INPUT DATA:
----------------------------------------

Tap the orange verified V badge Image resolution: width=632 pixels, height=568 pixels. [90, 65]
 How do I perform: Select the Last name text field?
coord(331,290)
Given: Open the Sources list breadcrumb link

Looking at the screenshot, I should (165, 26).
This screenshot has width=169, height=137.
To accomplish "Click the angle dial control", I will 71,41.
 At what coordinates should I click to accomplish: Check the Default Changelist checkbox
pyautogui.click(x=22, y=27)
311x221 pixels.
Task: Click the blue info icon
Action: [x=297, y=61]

----------------------------------------

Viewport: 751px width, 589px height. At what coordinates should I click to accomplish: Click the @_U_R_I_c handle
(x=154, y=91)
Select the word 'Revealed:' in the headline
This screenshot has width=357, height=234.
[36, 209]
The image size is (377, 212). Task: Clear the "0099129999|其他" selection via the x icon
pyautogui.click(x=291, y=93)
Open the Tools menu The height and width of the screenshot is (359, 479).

----------------------------------------

ABOUT THIS TASK: Repeat, character for character, the lines of the material above from the line with "Tap the orange" through the line with "This screenshot has width=169, height=137.".

RESULT FOR THIS EXERCISE:
Tap the orange verified V badge Image resolution: width=632 pixels, height=568 pixels. [90, 65]
 How do I perform: Select the Last name text field?
coord(331,290)
Given: Open the Sources list breadcrumb link

Looking at the screenshot, I should (165, 26).
This screenshot has width=169, height=137.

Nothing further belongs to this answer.